--- INPUT RECORDS ---

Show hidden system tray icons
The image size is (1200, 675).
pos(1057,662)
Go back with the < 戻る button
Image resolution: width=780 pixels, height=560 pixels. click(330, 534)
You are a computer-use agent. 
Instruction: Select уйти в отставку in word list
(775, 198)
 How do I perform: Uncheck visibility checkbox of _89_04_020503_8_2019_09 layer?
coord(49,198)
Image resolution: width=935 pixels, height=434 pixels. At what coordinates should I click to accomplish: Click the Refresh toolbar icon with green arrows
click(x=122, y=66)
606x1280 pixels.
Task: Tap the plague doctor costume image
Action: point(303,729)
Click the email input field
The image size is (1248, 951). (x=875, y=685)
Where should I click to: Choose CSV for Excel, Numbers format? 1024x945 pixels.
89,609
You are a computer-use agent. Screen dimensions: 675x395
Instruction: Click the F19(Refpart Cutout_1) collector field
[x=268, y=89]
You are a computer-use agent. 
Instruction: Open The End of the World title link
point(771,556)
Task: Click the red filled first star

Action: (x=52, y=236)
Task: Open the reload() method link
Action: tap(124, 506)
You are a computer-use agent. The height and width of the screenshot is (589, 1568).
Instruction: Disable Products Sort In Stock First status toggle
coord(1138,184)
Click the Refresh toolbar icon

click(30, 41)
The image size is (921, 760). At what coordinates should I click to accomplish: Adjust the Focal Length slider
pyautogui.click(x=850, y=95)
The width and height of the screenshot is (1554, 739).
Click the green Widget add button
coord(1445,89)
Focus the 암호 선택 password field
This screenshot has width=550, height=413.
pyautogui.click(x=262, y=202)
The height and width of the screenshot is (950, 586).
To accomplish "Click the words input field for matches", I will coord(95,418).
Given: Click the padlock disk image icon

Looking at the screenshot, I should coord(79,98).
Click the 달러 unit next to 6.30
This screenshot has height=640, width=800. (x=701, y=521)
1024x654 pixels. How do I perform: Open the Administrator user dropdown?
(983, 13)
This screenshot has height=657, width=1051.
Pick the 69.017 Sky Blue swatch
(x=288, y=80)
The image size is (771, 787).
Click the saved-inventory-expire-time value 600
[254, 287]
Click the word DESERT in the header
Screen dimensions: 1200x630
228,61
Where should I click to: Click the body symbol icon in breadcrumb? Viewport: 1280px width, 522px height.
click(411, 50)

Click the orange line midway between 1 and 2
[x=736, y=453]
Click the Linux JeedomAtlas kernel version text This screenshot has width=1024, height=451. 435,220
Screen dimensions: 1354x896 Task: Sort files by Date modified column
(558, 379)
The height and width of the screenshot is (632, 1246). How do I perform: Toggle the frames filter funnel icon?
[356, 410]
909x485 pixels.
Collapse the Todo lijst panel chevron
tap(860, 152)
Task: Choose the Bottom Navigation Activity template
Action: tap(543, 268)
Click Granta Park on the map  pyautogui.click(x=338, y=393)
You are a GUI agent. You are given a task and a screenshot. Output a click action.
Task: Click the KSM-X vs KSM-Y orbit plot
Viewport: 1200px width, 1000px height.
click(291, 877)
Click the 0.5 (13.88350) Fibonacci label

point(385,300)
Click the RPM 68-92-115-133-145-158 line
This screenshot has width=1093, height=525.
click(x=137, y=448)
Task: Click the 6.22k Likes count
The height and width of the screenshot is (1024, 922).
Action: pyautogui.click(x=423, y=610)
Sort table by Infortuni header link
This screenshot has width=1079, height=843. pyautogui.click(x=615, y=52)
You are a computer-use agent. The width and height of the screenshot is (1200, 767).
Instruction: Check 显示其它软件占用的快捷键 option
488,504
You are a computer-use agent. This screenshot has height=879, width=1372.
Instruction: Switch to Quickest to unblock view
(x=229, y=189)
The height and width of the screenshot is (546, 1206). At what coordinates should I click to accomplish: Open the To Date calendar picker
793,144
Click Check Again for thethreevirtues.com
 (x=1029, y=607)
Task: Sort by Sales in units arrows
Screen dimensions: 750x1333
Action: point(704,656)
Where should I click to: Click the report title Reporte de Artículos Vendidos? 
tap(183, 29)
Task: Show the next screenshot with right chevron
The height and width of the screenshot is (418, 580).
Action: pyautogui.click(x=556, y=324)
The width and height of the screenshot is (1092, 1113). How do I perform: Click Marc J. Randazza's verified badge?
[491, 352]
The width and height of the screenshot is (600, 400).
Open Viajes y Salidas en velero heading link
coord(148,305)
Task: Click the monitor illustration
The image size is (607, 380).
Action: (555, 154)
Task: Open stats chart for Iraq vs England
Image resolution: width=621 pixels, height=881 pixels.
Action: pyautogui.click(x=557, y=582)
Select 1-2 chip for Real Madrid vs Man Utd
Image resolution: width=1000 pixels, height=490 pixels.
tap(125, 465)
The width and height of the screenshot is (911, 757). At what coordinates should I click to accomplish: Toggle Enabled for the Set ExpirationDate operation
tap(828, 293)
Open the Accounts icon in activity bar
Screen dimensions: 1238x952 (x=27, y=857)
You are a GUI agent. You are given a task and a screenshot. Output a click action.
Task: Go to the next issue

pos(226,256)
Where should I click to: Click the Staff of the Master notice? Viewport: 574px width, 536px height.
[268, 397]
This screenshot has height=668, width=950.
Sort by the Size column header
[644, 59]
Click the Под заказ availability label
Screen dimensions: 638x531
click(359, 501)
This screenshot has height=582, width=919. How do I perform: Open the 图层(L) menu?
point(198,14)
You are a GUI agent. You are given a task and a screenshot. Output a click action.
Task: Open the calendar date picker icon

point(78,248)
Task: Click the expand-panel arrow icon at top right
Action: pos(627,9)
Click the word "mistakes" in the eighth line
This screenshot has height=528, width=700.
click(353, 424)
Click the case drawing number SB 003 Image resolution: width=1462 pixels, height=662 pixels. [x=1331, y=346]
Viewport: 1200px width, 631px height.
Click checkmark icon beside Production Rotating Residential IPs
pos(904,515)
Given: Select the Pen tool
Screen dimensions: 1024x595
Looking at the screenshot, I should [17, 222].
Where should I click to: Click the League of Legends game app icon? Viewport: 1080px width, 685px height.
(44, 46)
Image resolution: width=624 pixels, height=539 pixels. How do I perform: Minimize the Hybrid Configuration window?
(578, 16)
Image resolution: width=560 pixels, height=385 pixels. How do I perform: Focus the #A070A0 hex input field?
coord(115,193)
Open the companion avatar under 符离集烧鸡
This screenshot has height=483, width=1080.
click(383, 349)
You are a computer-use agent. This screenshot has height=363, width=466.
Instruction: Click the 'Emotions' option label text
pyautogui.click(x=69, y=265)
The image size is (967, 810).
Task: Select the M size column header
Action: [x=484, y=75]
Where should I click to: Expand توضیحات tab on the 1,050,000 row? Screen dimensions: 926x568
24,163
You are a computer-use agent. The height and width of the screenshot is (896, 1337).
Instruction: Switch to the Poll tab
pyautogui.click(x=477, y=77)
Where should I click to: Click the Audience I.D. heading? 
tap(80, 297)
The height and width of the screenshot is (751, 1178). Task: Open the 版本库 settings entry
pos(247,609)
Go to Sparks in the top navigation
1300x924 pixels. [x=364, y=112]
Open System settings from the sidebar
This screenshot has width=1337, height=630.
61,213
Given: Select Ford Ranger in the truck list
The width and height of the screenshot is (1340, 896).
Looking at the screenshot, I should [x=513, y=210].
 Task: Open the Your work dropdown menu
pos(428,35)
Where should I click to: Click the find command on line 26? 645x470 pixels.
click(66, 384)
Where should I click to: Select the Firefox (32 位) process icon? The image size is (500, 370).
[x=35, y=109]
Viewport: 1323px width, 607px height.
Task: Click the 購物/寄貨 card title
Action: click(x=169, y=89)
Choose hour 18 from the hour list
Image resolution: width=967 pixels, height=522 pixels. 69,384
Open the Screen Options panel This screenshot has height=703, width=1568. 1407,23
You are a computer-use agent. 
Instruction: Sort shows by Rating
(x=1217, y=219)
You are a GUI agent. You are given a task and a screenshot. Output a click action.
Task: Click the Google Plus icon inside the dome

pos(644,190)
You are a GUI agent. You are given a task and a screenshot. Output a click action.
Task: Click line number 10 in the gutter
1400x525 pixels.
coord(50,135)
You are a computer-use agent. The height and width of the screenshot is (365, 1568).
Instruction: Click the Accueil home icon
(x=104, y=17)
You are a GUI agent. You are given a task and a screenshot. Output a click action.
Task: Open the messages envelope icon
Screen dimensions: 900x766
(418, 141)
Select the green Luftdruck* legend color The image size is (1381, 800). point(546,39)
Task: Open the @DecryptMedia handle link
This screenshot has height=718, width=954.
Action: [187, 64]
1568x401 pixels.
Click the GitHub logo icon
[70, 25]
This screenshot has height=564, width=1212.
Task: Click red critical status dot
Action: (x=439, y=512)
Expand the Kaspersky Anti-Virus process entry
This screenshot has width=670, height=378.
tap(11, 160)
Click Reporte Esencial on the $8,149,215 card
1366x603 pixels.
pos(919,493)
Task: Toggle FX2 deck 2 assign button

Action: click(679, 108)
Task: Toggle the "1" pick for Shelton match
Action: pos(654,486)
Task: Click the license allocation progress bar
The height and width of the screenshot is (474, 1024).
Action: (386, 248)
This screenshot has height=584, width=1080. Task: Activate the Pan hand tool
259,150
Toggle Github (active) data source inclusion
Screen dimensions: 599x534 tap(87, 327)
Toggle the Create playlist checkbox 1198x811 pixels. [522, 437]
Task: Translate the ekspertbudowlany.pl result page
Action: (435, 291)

---

EXERCISE BRIEF:
Repeat exactly the lines from the line containing "is (365, 1568)." through the last line of the records above, including both, and nothing else.

EXERCISE OUTPUT:
You are a computer-use agent. The height and width of the screenshot is (365, 1568).
Instruction: Click the Accueil home icon
(x=104, y=17)
You are a GUI agent. You are given a task and a screenshot. Output a click action.
Task: Open the messages envelope icon
Screen dimensions: 900x766
(418, 141)
Select the green Luftdruck* legend color The image size is (1381, 800). point(546,39)
Task: Open the @DecryptMedia handle link
This screenshot has height=718, width=954.
Action: [187, 64]
1568x401 pixels.
Click the GitHub logo icon
[70, 25]
This screenshot has height=564, width=1212.
Task: Click red critical status dot
Action: (x=439, y=512)
Expand the Kaspersky Anti-Virus process entry
This screenshot has width=670, height=378.
tap(11, 160)
Click Reporte Esencial on the $8,149,215 card
1366x603 pixels.
pos(919,493)
Task: Toggle FX2 deck 2 assign button

Action: click(679, 108)
Task: Toggle the "1" pick for Shelton match
Action: pos(654,486)
Task: Click the license allocation progress bar
The height and width of the screenshot is (474, 1024).
Action: (386, 248)
This screenshot has height=584, width=1080. Task: Activate the Pan hand tool
259,150
Toggle Github (active) data source inclusion
Screen dimensions: 599x534 tap(87, 327)
Toggle the Create playlist checkbox 1198x811 pixels. [522, 437]
Task: Translate the ekspertbudowlany.pl result page
Action: (435, 291)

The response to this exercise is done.